Given instruction:
Please answer these questions about the Six Degrees of Separation post:
1. Who hosts the monthly #6Degrees link-up?
2. Which book is "One August Night" the sequel to?
3. What year is listed for "Light in August"?

Saturday, 2 July 2022

Six Degrees of Separation ~ From Wintering to Red Sorghum

Wintering
May, Katherine "Wintering" - 2020

#6Degrees of Separation:

from Wintering to Red Sorghum

#6Degrees is a monthly link-up hosted by Kate at Books Are My Favourite and Best. I love the idea. See more about this challenge, its history, further books and how I found this here.

This month's prompt starts with Wintering (Goodreads) by Katherine May.

If on a Winter's Night a Traveller
Calvino, Italo "If on a Winter's Night a Traveller" (I: Se una notte d’inverno un viaggiatore) - 1979
One of the most weird - but also most interesting - books I ever read, a reader is trying to read a book called "If on a Winter's Night a Traveller". The book is partly about the reader's life and partly about the books he is trying to read.
An interesting concept, I never read a book like this before.
Magic Realism

One August Night

Hislop, Victoria "One August Night" - 2019
I absolutely love Victoria Hislop. This is the sequel to her first book "The Island". Her novels are reat stories with a lot of information mainly about Greece.  This is about the end of the leper colony in Greece since they found a cure.
Historical Fiction

Light in August
Faulkner, William "Light in August" - 1932
This could be a follow-up tf "
Gone With the Wind" seventy years later. A book about the Deep South, about country life, families, hard work, racism, crime, religion, morale, everything a story about this region and time should have.
Nobel Prize Winner

My Name is Light
Osorio, Elsa "My Name is Light" (E: A veinte años, Luz) - 1998
A deeply moving story about the struggles in Argentina not that long ago.

Excerpted data:
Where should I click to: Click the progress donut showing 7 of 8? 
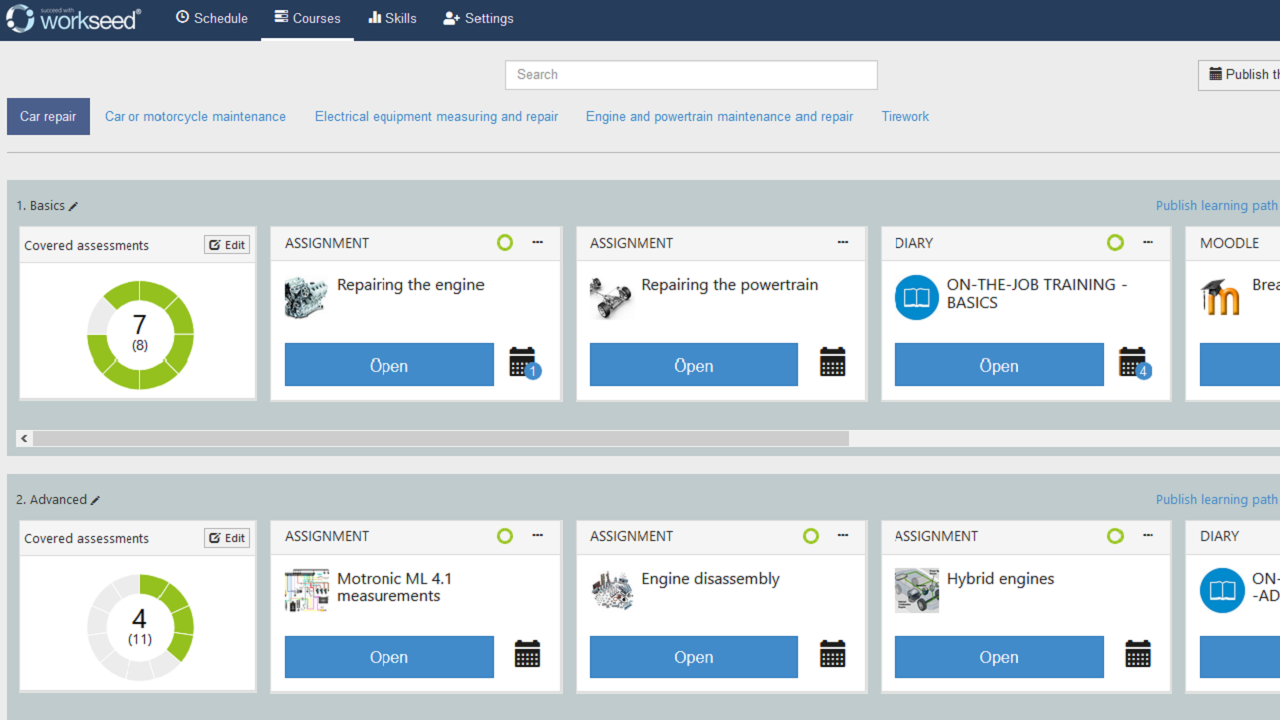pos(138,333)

...

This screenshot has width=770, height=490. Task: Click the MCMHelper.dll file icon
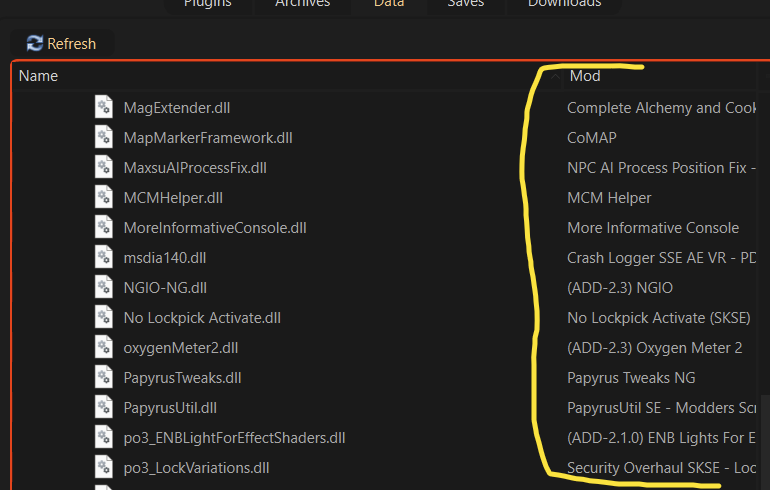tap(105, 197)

Answer to the task:
1. Kate at Books Are My Favourite and Best
2. "The Island"
3. 1932